Traceback (most recent call last):
  File "<string>", line 1, in <module>
  File "C:\Users\Windows\anaconda3\envs\grooming\lib\multiprocessing\spawn.py", line 105, in spawn_main
    exitcode = _main(fd)
  File "C:\Users\Windows\anaconda3\envs\grooming\lib\multiprocessing\spawn.py", line 115, in _main
    self = reduction.pickle.load(from_parent)
AttributeError: 'Groom_Dataset' object has no attribute '__get_train_example_queue'
Exception in thread Thread-2:
Traceback (most recent call last):
  File "C:\Users\Windows\anaconda3\envs\grooming\lib\threading.py", line 916, in _bootstrap_inner
    self.run()
  File "C:\Users\Windows\anaconda3\envs\grooming\lib\threading.py", line 864, in run
    self._target(*self._args, **self._kwargs)
  File "C:\Users\Windows\anaconda3\envs\grooming\lib\site-packages\keras\utils\data_utils.py", line 560, in data_generator_task
    generator_output = next(self._generator)
  File "C:\Users\Windows\Desktop\Grooming_2\MouseGrooming\Training\ReadHDF5.py", line 274, in get_train_generator_parallel
    pool_index.start()
  File "C:\Users\Windows\anaconda3\envs\grooming\lib\multiprocessing\process.py", line 105, in start
    self._popen = self._Popen(self)
  File "C:\Users\Windows\anaconda3\envs\grooming\lib\multiprocessing\context.py", line 223, in _Popen
    return _default_context.get_context().Process._Popen(process_obj)
  File "C:\Users\Windows\anaconda3\envs\grooming\lib\multiprocessing\context.py", line 322, in _Popen
    return Popen(process_obj)
  File "C:\Users\Windows\anaconda3\envs\grooming\lib\multiprocessing\popen_spawn_win32.py", line 65, in __init__
    reduction.dump(process_obj, to_child)
  File "C:\Users\Windows\anaconda3\envs\grooming\lib\multiprocessing\reduction.py", line 60, in dump
    ForkingPickler(file, protocol).dump(obj)
BrokenPipeError: [Errno 32] Broken pipe

Traceback (most recent call last):
  File "Train_3DConv_Binary.py", line 136, in <module>
    main(sys.argv[1:])
  File "Train_3DConv_Binary.py", line 131, in main
    multigpunet.fit_generator(dataset.get_train_generator_parallel(n_threads), train_steps_per_epoch, epochs=200, verbose=2, validation_data=dataset.get_valid_generator_parallel(n_threads), validation_steps=valid_steps_per_epoch, initial_epoch=0, workers=1, callbacks=[ckpt_saver, tensorboard_out, early_stopper, reduce_lr])
  File "C:\Users\Windows\anaconda3\envs\grooming\lib\site-packages\keras\legacy\interfaces.py", line 87, in wrapper
    return func(*args, **kwargs)
  File "C:\Users\Windows\anaconda3\envs\grooming\lib\site-packages\keras\engine\training.py", line 1809, in fit_generator
    generator_output = next(output_generator)
StopIteration

I'm running the code on Windows 10 and using the same versions of software listed in the documentation: Python 3.6.2, Tensorflow 1.2.1, Keras 2.0.6, OpenCV 3.3.0, R 3.3.0

@SkepticRaven
Copy link
Contributor

It looks like the parallel spawner is looking for an attribute instead of a function here.
It could either be a change they made to multiprocessing or the windows implementation of multiprocessing that is the issue.

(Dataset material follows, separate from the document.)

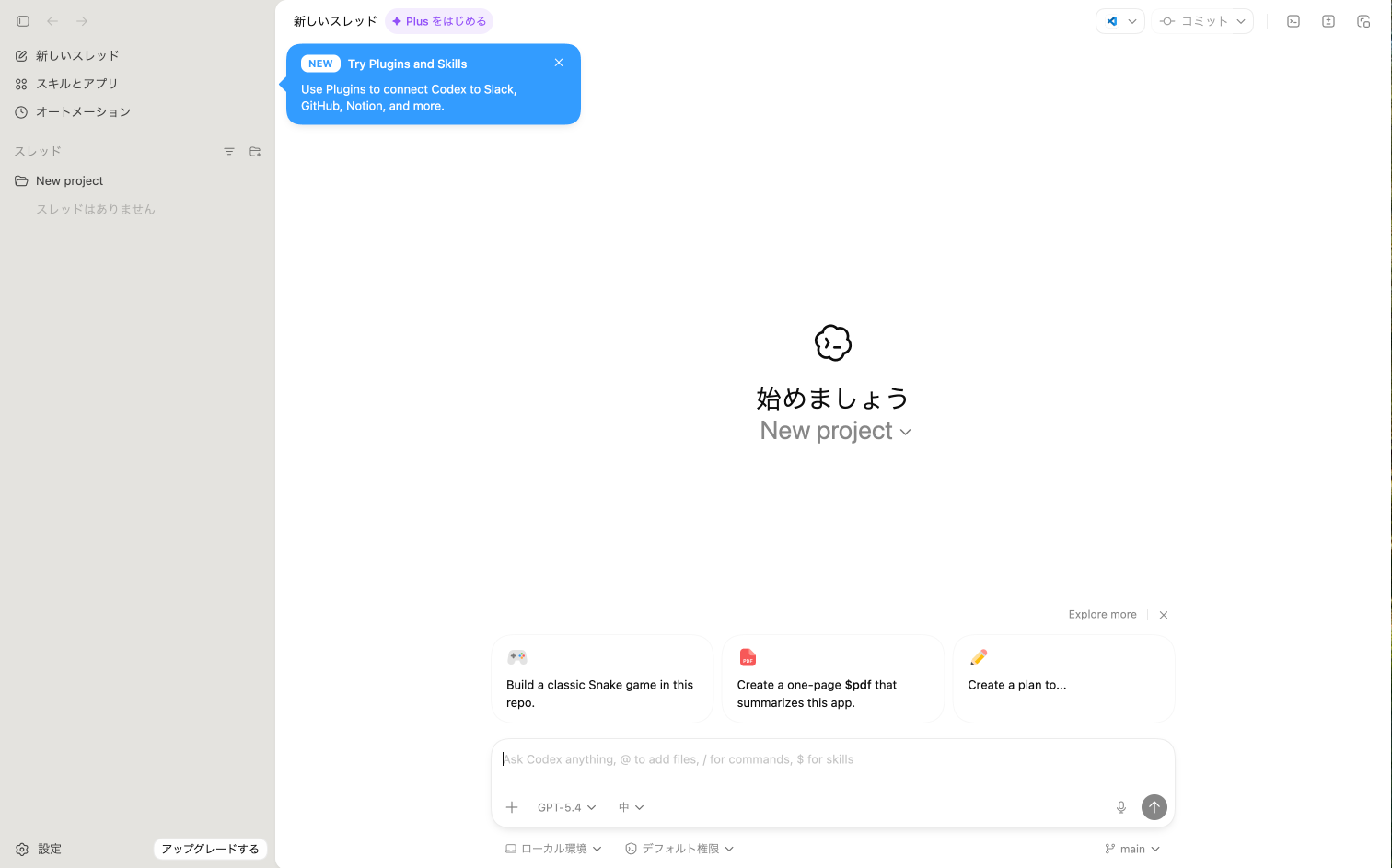Open the integrated terminal icon
Viewport: 1392px width, 868px height.
point(1293,20)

I don't have a windows dev environment to try and debug it, but an easy fix would be to just use the non-parallel loader functions.
e.g. changing this line in the training code replacing both instances of "_parallel(n_threads)" with just "()".

@abvazquez23
Copy link
Author

That fixed it thanks!
However, I'm now receiving this TypeError:
File "C:\Users\Windows\Desktop\Grooming_2\MouseGrooming\Training\ReadHDF5.py", line 182, in get_train_generator raw_batch = [self.__get_train_example() for x in range(self.batch_size)] File "C:\Users\Windows\Desktop\Grooming_2\MouseGrooming\Training\ReadHDF5.py", line 182, in <listcomp> raw_batch = [self.__get_train_example() for x in range(self.batch_size)] File "C:\Users\Windows\Desktop\Grooming_2\MouseGrooming\Training\ReadHDF5.py", line 145, in __get_train_example raw_data = self.__retrieve_data(data_path, range(data_min+1, sample+1)) File "C:\Users\Windows\Desktop\Grooming_2\MouseGrooming\Training\ReadHDF5.py", line 123, in __retrieve_data vid_data = temp_h5file[data_path + '/video'][data_chunk,:,:] File "h5py\_objects.pyx", line 54, in h5py._objects.with_phil.wrapper File "h5py\_objects.pyx", line 55, in h5py._objects.with_phil.wrapper File "C:\Users\Windows\anaconda3\envs\tf_gpu\lib\site-packages\h5py\_hl\dataset.py", line 777, in __getitem__ selection = sel.select(self.shape, args, dataset=self) File "C:\Users\Windows\anaconda3\envs\tf_gpu\lib\site-packages\h5py\_hl\selections.py", line 82, in select return selector.make_selection(args) File "h5py\_selector.pyx", line 272, in h5py._selector.Selector.make_selection File "h5py\_selector.pyx", line 213, in h5py._selector.Selector.apply_args TypeError: Simple selection can't process range(4755, 4771)

@SkepticRaven
Copy link
Contributor

Oh, this now looks like a python2 vs 3 issue. I only ever trained using python2. That might actually explain the versioning with multiprocessing a bit better as well.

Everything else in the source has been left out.